Desde a sua chegada a vários governos, os expoentes do novo rumo progressista se empenharam na retomada da integração regional. Estas tentativas envolvem especialmente a Comunidade de Estados Latino-Americanos e Caribenhos (Celac). Esta organização surgiu em 2010, promovida pelos líderes do progressismo anterior. Estes promotores formaram, pela primeira vez, uma instituição composta pelos 33 países da região, com a presença de Cuba e a exclusão dos Estados Unidos.
Na década passada, os arquitetos da restauração conservadora congelaram essa iniciativa e bloquearam o funcionamento da União de Nações Sul-Americanas (Unasul). Esta última organização perdeu 7 dos seus 12 membros originais e estava à beira do fechamento quando o presidente do Equador fechou a sua sede em Quito.
Em 2022, López Obrador promoveu o primeiro ressurgimento da Celac e no início de 2023 foi concluída sua revitalização em Buenos Aires. Dois líderes de centro-esquerda recentemente eleitos (Lula, Petro) participaram deste evento, juntamente com outros que surgiram de eleições anteriores (Luis Arce, Boric, Xiomara Castro) e o delegado do representante centroamericano (López Obrador). O anfitrião, Alberto Fernández, convidou também o expoente de um processo revolucionário (Díaz Canel) e porta-vozes do presidente mais contestado pelo establishment regional (Maduro).
A centralidade que o presidente mexicano teve na primeira reunião da Celac foi substituída na segunda pelo estrelato de Lula. Esta gravitação estava em sintonia com a estratégia promovida pelo presidente brasileiro para recuperar o protagonismo regional do Brasil através do fortalecimento dos laços com a Argentina.
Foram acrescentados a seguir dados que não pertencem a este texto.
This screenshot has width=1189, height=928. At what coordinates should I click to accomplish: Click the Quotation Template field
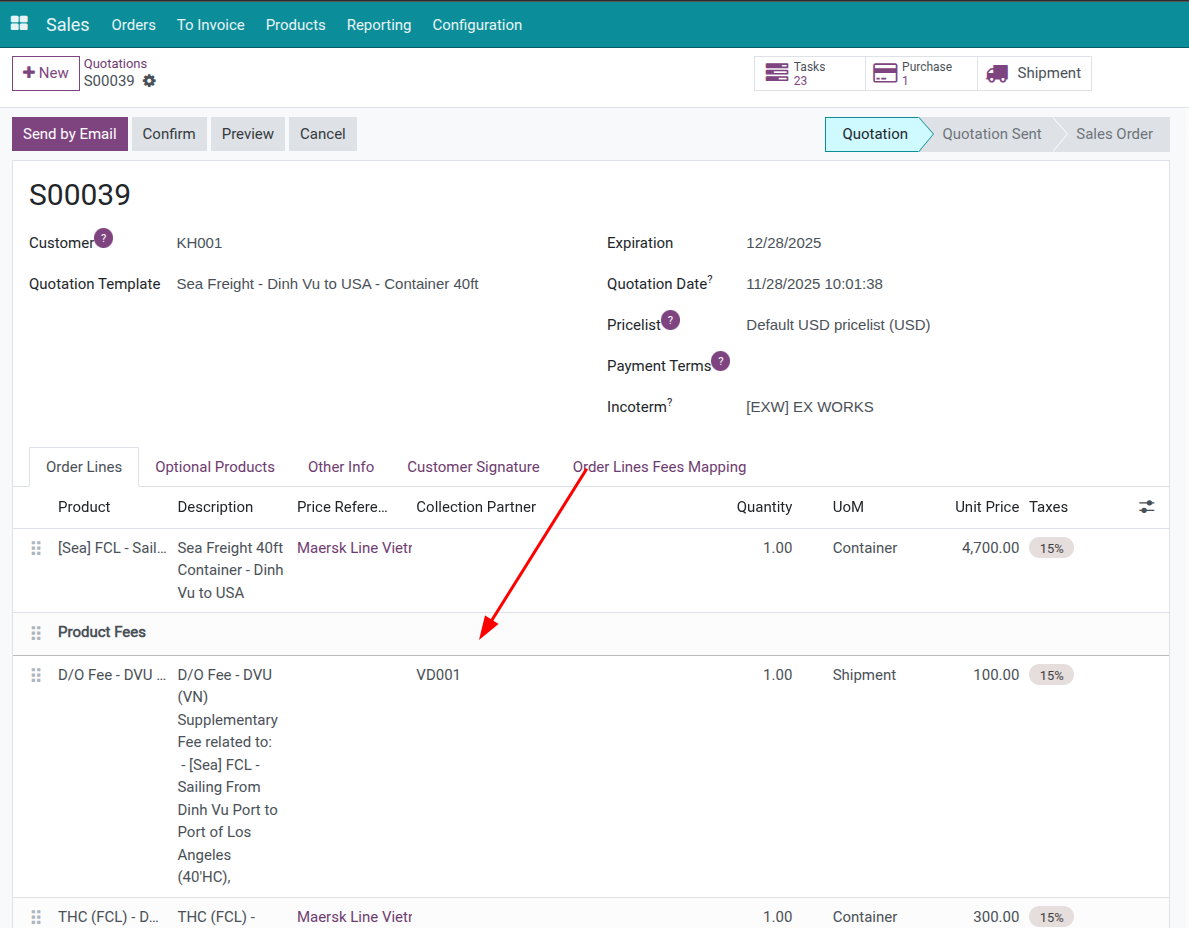click(x=328, y=284)
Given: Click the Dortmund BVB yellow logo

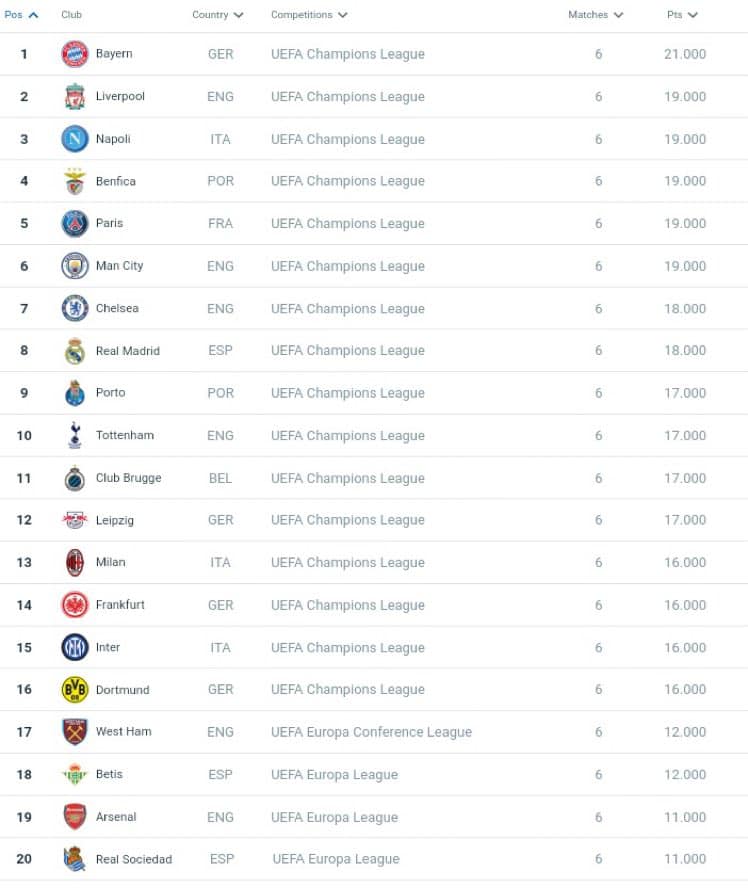Looking at the screenshot, I should coord(74,689).
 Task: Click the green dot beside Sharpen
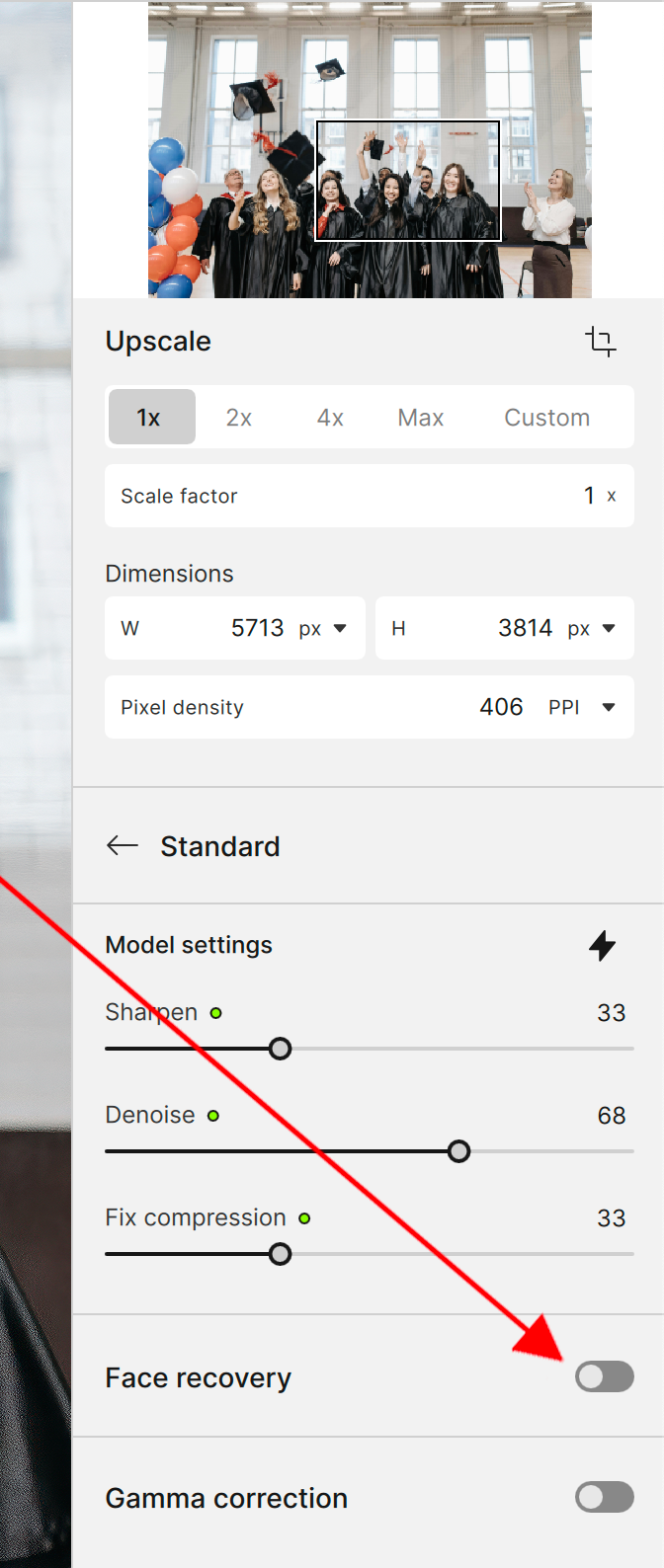coord(216,1013)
A força motriz desta retomada foi a reconstituição do Mercado Comum do Sul (Mercosul). Lula assinou com o seu homólogo argentino um ambicioso acordo para recriar a integração de ambas as economias em 15 áreas, complementado por 14 eixos de convergência política. Desta forma, tentou reposicionar o seu país na vanguarda da região nas negociações com as grandes potências.
Mas esta revitalização do Mercosul requer a recomposição, antecipadamente, do equilíbrio interno no Brasil entre dois setores capitalistas muito díspares: os agroexportadores e os industriais. Lula, com o reinício das negociações para finalizar o acordo de livre comércio do Mercosul com a União Europeia, apoia o primeiro setor. Macri e Bolsonaro estiveram prestes a assinar esse acordo em 2019, mas não conseguiram superar as precauções do protegido agro europeu (especialmente francês) contra a potencial enxurrada de exportações competitivas da América do Sul.
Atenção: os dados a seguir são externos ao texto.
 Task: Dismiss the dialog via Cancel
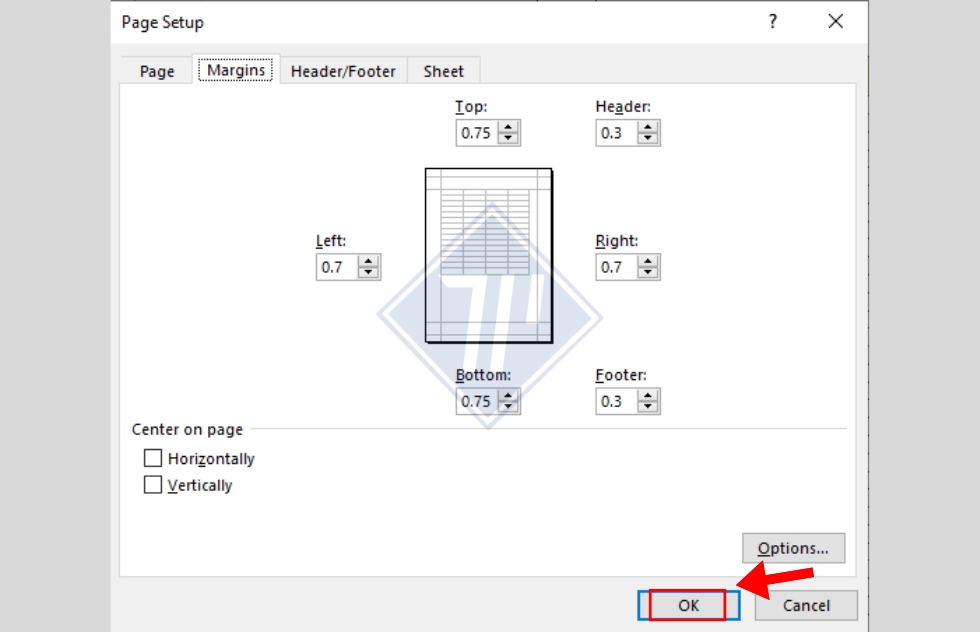(x=805, y=605)
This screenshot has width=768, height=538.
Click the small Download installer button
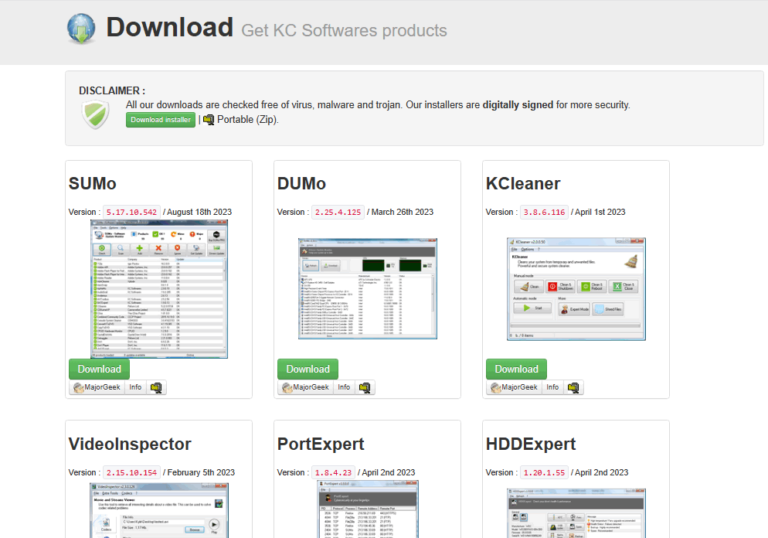tap(160, 120)
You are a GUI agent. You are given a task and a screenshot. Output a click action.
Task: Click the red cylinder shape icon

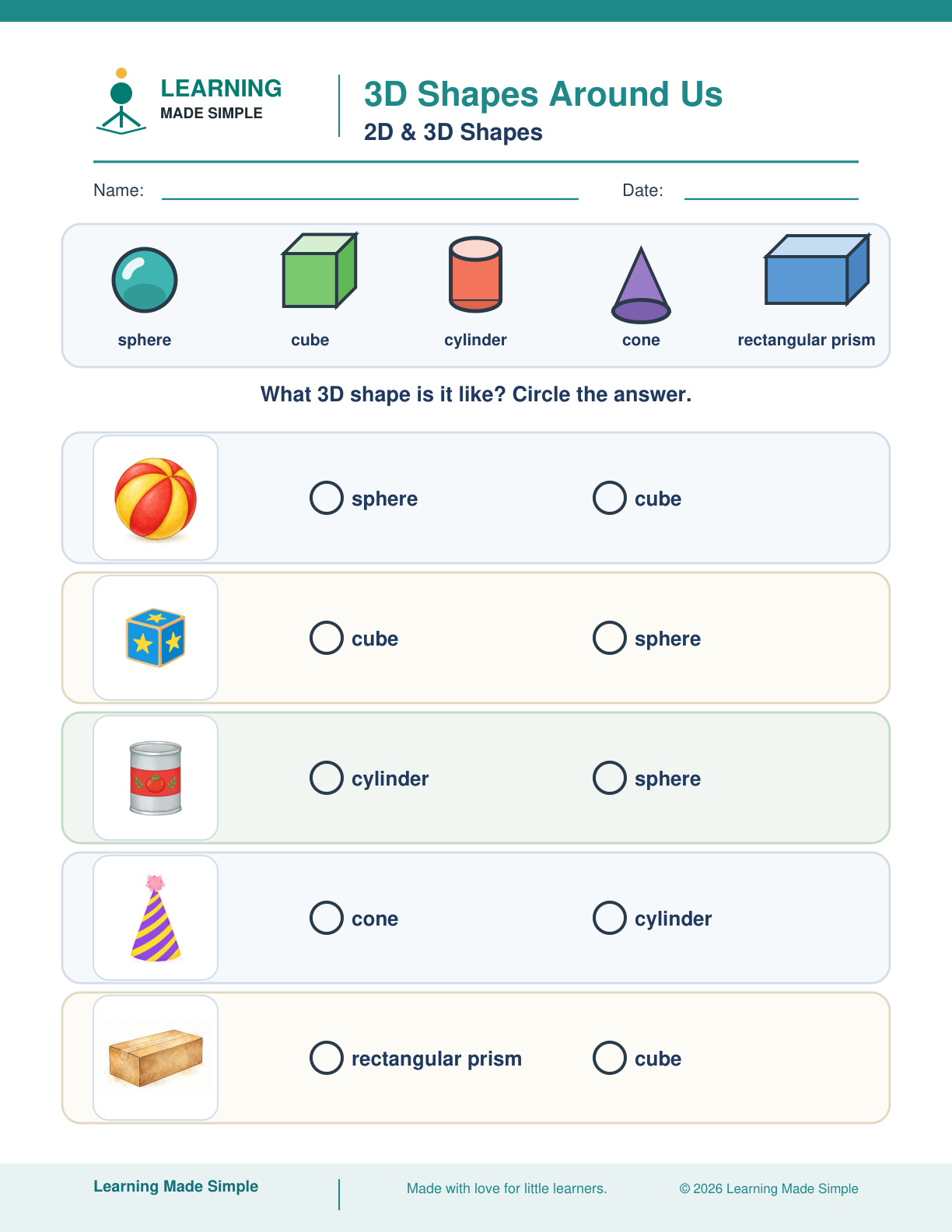point(475,275)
Lula buscou o apoio da Argentina (e do agronegócio argentino) para chegar a um acordo. Ele propôs cláusulas ambientais que protejam os parceiros do Velho Continente de uma enxurrada de mercadorias provenientes do Novo Mundo. Estas regulamentações proibiriam a exportação de alimentos produzidos em áreas desmatadas, o que introduziria uma restrição autoimposta no volume de produtos embarcados.
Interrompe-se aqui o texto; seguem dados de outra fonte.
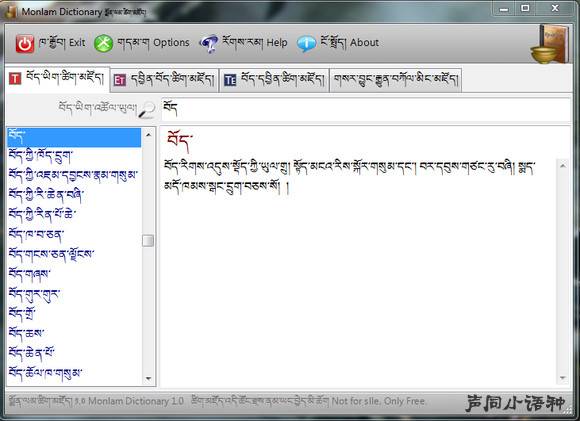Click the purple ET tab icon
The height and width of the screenshot is (421, 580).
click(119, 80)
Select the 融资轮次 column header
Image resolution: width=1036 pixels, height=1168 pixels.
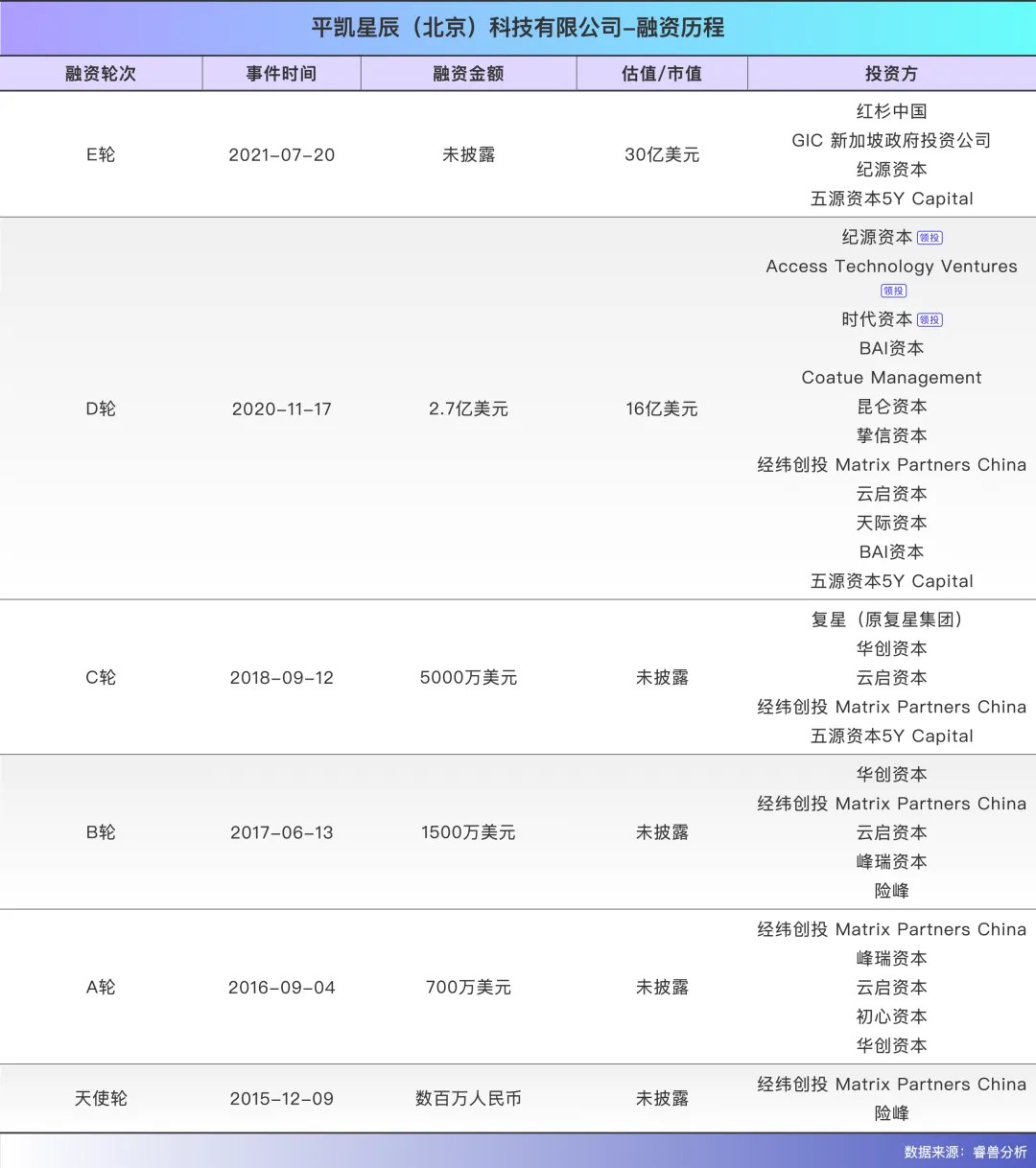(x=101, y=74)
A grande campanha de Lula contra os fazendeiros – que expandem a soja e a pecuária através da devastação da Amazônia –, conjuga a proteção ambiental com uma limitação às exportações para a Europa. O presidente já conseguiu desbloquear fundos internacionais para a proteção ambiental e promete vincular qualquer aumento nas vendas externas à maior produtividade do setor (e não à extensão da fronteira agropecuária).
Mas a União Europeia exige maiores garantias de restrições às exportações e pressiona alegando sua preocupação com o ambiente. Com este pretexto, ameaça punir os países sul-americanos que violarem os parâmetros de proteção climática estabelecidos pelo Velho Continente.
Os industriais paulistas, por sua vez, relutam em aceitar um acordo com a Europa que não abra novos mercados e envolva o risco de importações adversas. Obtiveram, porém, enormes benefícios com a retomada do Mercosul. Os fabricantes paulistas lucram com essa união aduaneira no setor automotivo e são os candidatos a obter maiores lucros nos setores que seriam incentivados nas próximas negociações (naval, têxtil, calçadista).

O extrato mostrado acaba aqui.